Global Investment Banking and Securities Firm signals Lights Out for Belize
Last week’s nationalization of B.E.L. is being closely monitored internationally. Standard and Poor’s was the first to send out distress signals threatening to lower Belize’s credit rating. Today, we came across a report from one of the largest global investment banking and securities firms, Nomura, which is also predicting ominous prospects for Belize. The article is contained in the Country Views for the Americas and is written by Flora Hsu and Boris Segura, two financial strategists. In the report entitled Belize: Lights Out, the writers describe B.E.L.’s situation are more troublesome than a mere corporate bankruptcy because of its relations with a number of suppliers; BELCOGEN being one of them, whose survival is tied to B.E.L. Hsu and Segura place Fortis share in B.E.L. at a book value of approximately one hundred million US dollars.
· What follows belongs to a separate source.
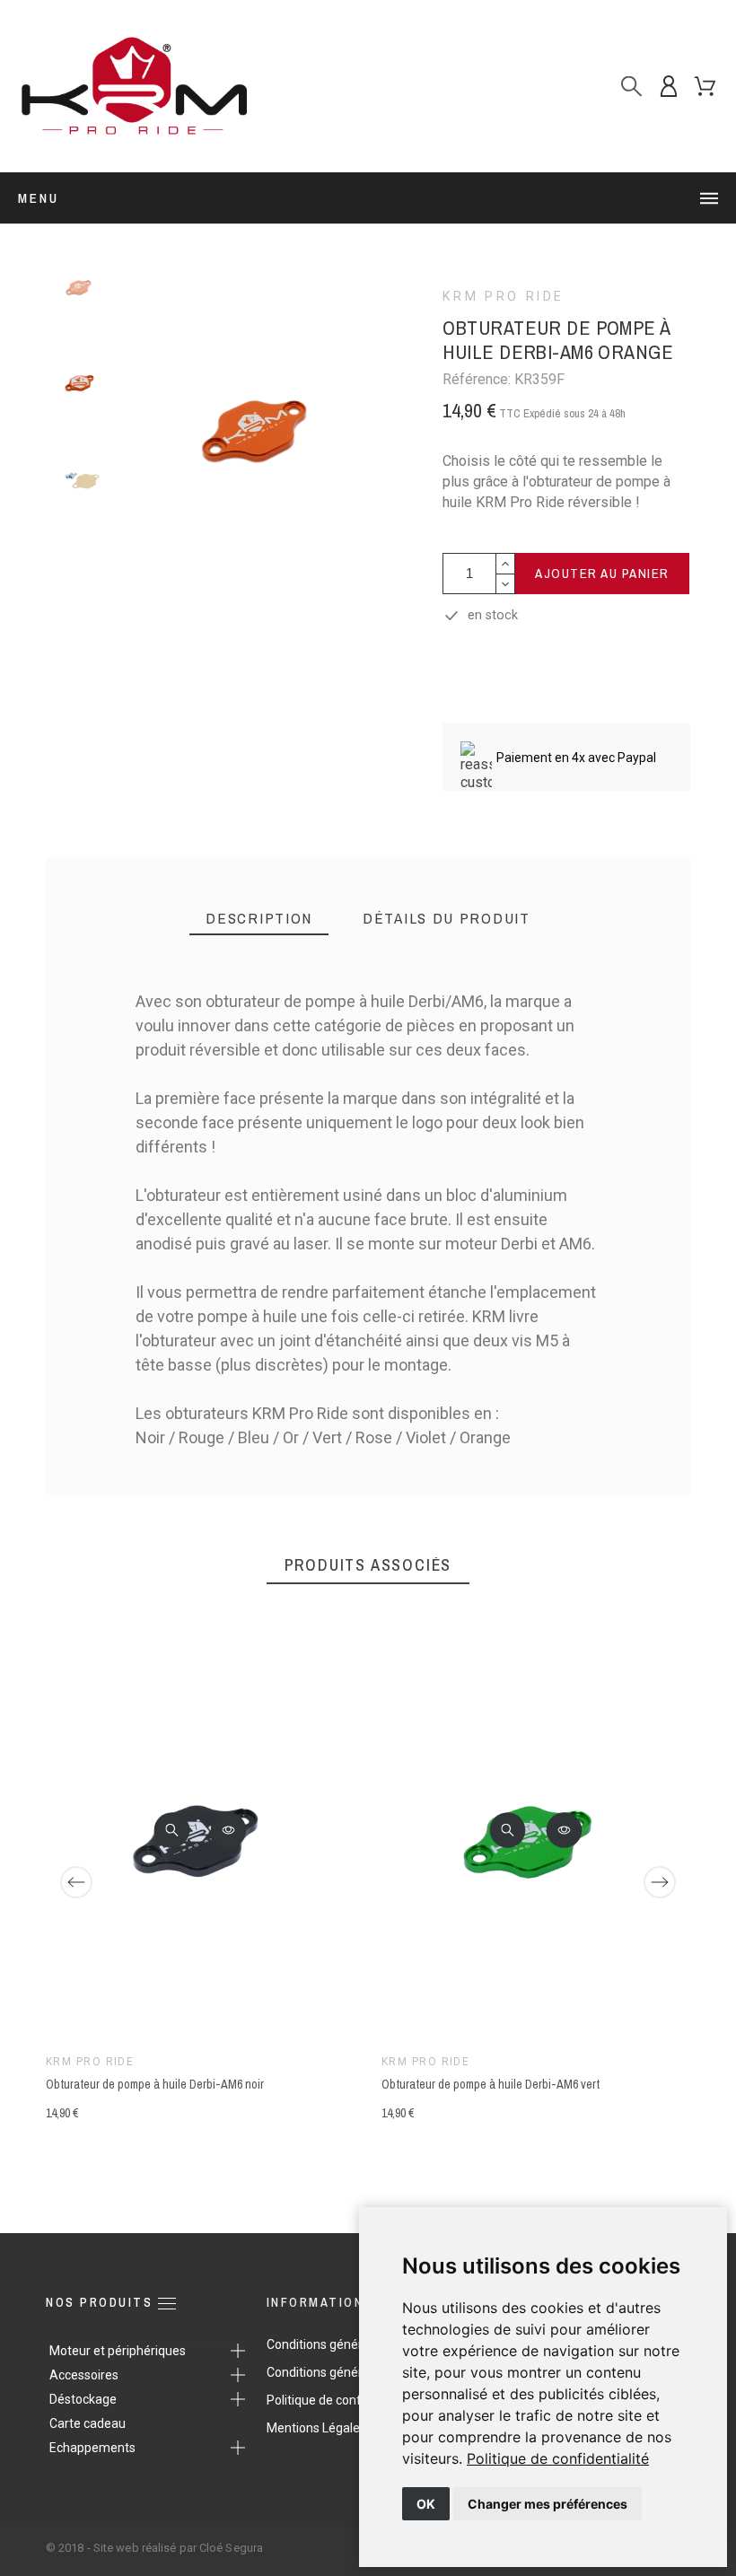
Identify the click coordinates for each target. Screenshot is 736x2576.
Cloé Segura (231, 2547)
Now that the company has been acquired by the government, there is a significant debt burden because of B.E.L.’s long term debts and cost of operations and the government may find itself paying a running subsidy to keep the lights on. After crunching the numbers, the writers find that with a fiscal deficit of around thirty million US dollars, and a negative two point five of G.D.P., the debt burden of B.E.L., amounts to twenty-seven percent of the deficit. Country Views also predicts that there are weak prospects for foreign direct investment. It concludes then that the negative effects on Belize’s fiscal accounts and investment climate should not be taken lightly. The full report can be viewed at www.nomura.com/research.
The UDP administration should be carefull because the international community is watching us and once our credit rating is lowered, it will be 100 times more difficult to clean up our act. I feel that this administration is acting in haste and not looking at the bigger picture.